Task to carry out: Every entry must appear in the answer exactly as written.

*** Given entries ***

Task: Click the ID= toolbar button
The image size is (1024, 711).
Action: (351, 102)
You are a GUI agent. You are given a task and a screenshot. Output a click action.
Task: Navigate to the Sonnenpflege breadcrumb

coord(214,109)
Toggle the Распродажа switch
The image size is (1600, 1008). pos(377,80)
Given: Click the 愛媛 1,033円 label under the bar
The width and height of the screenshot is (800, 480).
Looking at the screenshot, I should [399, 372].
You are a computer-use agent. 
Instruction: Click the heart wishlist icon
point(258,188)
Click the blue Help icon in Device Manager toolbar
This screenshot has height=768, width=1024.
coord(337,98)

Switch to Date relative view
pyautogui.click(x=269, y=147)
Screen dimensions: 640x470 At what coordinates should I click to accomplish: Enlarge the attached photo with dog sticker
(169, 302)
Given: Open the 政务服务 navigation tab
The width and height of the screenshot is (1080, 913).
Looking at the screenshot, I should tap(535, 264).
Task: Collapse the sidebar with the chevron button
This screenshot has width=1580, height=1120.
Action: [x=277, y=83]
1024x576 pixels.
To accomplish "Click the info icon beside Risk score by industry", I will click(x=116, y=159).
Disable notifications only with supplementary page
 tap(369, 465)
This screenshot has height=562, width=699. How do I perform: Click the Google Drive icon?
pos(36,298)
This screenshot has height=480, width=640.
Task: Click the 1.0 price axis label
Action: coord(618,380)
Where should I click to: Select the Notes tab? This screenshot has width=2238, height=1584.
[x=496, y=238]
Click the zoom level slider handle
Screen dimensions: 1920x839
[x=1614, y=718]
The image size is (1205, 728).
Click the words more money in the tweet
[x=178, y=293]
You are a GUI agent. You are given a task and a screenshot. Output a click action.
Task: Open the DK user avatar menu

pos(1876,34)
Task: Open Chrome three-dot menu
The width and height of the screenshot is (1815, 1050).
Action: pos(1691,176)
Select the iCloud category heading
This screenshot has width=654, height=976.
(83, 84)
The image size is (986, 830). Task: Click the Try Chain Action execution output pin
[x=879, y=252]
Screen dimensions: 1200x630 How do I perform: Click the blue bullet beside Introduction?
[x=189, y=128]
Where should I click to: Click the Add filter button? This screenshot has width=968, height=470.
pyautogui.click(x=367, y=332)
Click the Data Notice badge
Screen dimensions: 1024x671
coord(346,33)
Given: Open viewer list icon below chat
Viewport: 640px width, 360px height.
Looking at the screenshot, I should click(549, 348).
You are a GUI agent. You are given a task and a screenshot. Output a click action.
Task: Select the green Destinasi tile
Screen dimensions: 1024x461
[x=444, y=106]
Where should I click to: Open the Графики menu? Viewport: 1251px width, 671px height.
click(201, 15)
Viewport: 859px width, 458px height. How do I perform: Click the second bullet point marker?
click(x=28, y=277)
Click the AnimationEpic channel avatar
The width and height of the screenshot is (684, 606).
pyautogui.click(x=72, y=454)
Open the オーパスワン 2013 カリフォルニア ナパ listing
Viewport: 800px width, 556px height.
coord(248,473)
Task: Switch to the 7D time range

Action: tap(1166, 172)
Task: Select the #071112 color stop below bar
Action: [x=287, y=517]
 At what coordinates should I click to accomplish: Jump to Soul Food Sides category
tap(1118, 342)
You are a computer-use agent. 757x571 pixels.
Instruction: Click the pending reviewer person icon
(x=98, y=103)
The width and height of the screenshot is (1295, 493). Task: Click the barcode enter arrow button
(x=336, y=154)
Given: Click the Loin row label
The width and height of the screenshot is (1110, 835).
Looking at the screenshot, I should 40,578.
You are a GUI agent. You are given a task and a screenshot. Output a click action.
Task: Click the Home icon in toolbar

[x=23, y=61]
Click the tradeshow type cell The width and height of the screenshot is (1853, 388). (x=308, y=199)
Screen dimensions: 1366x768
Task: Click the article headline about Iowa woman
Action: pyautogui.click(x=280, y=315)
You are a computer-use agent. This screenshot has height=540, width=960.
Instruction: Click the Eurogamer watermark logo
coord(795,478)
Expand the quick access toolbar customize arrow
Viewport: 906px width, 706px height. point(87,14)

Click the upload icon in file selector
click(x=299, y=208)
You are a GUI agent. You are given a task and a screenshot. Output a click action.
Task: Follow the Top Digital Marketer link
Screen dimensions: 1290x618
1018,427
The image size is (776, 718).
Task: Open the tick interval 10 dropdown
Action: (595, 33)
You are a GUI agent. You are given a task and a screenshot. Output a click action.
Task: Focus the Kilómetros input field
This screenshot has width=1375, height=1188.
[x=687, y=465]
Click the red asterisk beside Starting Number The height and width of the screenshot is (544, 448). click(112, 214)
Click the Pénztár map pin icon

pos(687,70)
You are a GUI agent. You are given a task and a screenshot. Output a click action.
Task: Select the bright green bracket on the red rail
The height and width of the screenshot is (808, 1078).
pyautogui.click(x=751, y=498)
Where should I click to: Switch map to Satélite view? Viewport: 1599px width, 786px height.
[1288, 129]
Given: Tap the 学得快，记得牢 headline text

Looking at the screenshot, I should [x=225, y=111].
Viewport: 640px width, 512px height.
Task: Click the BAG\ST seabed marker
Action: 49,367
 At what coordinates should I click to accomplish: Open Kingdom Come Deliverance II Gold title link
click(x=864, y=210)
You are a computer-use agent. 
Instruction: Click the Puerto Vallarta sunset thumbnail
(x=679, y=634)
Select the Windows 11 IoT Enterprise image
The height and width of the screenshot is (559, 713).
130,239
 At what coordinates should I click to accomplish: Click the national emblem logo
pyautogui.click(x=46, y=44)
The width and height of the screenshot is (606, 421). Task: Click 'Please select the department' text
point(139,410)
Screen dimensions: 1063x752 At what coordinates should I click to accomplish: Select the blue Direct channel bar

***

Result of the exercise:
Task: Click the ID= toolbar button
The image size is (1024, 711).
Action: (351, 102)
You are a GUI agent. You are given a task and a screenshot. Output a click action.
Task: Navigate to the Sonnenpflege breadcrumb

coord(214,109)
Toggle the Распродажа switch
The image size is (1600, 1008). pos(377,80)
Given: Click the 愛媛 1,033円 label under the bar
The width and height of the screenshot is (800, 480).
Looking at the screenshot, I should [399, 372].
You are a computer-use agent. 
Instruction: Click the heart wishlist icon
point(258,188)
Click the blue Help icon in Device Manager toolbar
This screenshot has height=768, width=1024.
coord(337,98)

Switch to Date relative view
pyautogui.click(x=269, y=147)
Screen dimensions: 640x470 At what coordinates should I click to accomplish: Enlarge the attached photo with dog sticker
(169, 302)
Given: Open the 政务服务 navigation tab
The width and height of the screenshot is (1080, 913).
Looking at the screenshot, I should tap(535, 264).
Task: Collapse the sidebar with the chevron button
This screenshot has width=1580, height=1120.
Action: [x=277, y=83]
1024x576 pixels.
To accomplish "Click the info icon beside Risk score by industry", I will click(x=116, y=159).
Disable notifications only with supplementary page
 tap(369, 465)
This screenshot has height=562, width=699. How do I perform: Click the Google Drive icon?
pos(36,298)
This screenshot has height=480, width=640.
Task: Click the 1.0 price axis label
Action: coord(618,380)
Where should I click to: Select the Notes tab? This screenshot has width=2238, height=1584.
[x=496, y=238]
Click the zoom level slider handle
Screen dimensions: 1920x839
[x=1614, y=718]
The image size is (1205, 728).
Click the words more money in the tweet
[x=178, y=293]
You are a GUI agent. You are given a task and a screenshot. Output a click action.
Task: Open the DK user avatar menu

pos(1876,34)
Task: Open Chrome three-dot menu
The width and height of the screenshot is (1815, 1050).
Action: pos(1691,176)
Select the iCloud category heading
This screenshot has width=654, height=976.
(83, 84)
The image size is (986, 830). Task: Click the Try Chain Action execution output pin
[x=879, y=252]
Screen dimensions: 1200x630 How do I perform: Click the blue bullet beside Introduction?
[x=189, y=128]
Where should I click to: Click the Add filter button? This screenshot has width=968, height=470.
pyautogui.click(x=367, y=332)
Click the Data Notice badge
Screen dimensions: 1024x671
coord(346,33)
Given: Open viewer list icon below chat
Viewport: 640px width, 360px height.
Looking at the screenshot, I should click(549, 348).
You are a GUI agent. You are given a task and a screenshot. Output a click action.
Task: Select the green Destinasi tile
Screen dimensions: 1024x461
[x=444, y=106]
Where should I click to: Open the Графики menu? Viewport: 1251px width, 671px height.
click(201, 15)
Viewport: 859px width, 458px height. How do I perform: Click the second bullet point marker?
click(x=28, y=277)
Click the AnimationEpic channel avatar
The width and height of the screenshot is (684, 606).
pyautogui.click(x=72, y=454)
Open the オーパスワン 2013 カリフォルニア ナパ listing
Viewport: 800px width, 556px height.
coord(248,473)
Task: Switch to the 7D time range

Action: tap(1166, 172)
Task: Select the #071112 color stop below bar
Action: [x=287, y=517]
 At what coordinates should I click to accomplish: Jump to Soul Food Sides category
tap(1118, 342)
You are a computer-use agent. 757x571 pixels.
Instruction: Click the pending reviewer person icon
(x=98, y=103)
The width and height of the screenshot is (1295, 493). Task: Click the barcode enter arrow button
(x=336, y=154)
Given: Click the Loin row label
The width and height of the screenshot is (1110, 835).
Looking at the screenshot, I should 40,578.
You are a GUI agent. You are given a task and a screenshot. Output a click action.
Task: Click the Home icon in toolbar

[x=23, y=61]
Click the tradeshow type cell The width and height of the screenshot is (1853, 388). (x=308, y=199)
Screen dimensions: 1366x768
Task: Click the article headline about Iowa woman
Action: pyautogui.click(x=280, y=315)
You are a computer-use agent. This screenshot has height=540, width=960.
Instruction: Click the Eurogamer watermark logo
coord(795,478)
Expand the quick access toolbar customize arrow
Viewport: 906px width, 706px height. point(87,14)

Click the upload icon in file selector
click(x=299, y=208)
You are a GUI agent. You are given a task and a screenshot. Output a click action.
Task: Follow the Top Digital Marketer link
Screen dimensions: 1290x618
1018,427
The image size is (776, 718).
Task: Open the tick interval 10 dropdown
Action: (595, 33)
You are a GUI agent. You are given a task and a screenshot. Output a click action.
Task: Focus the Kilómetros input field
This screenshot has width=1375, height=1188.
[x=687, y=465]
Click the red asterisk beside Starting Number The height and width of the screenshot is (544, 448). click(112, 214)
Click the Pénztár map pin icon

pos(687,70)
You are a GUI agent. You are given a task and a screenshot. Output a click action.
Task: Select the bright green bracket on the red rail
The height and width of the screenshot is (808, 1078).
pyautogui.click(x=751, y=498)
Where should I click to: Switch map to Satélite view? Viewport: 1599px width, 786px height.
[1288, 129]
Given: Tap the 学得快，记得牢 headline text

Looking at the screenshot, I should [x=225, y=111].
Viewport: 640px width, 512px height.
Task: Click the BAG\ST seabed marker
Action: 49,367
 At what coordinates should I click to accomplish: Open Kingdom Come Deliverance II Gold title link
click(x=864, y=210)
You are a computer-use agent. 
Instruction: Click the Puerto Vallarta sunset thumbnail
(x=679, y=634)
Select the Windows 11 IoT Enterprise image
The height and width of the screenshot is (559, 713).
130,239
 At what coordinates should I click to accomplish: Click the national emblem logo
pyautogui.click(x=46, y=44)
The width and height of the screenshot is (606, 421). Task: Click 'Please select the department' text
point(139,410)
Screen dimensions: 1063x752 At what coordinates should I click to accomplish: Select the blue Direct channel bar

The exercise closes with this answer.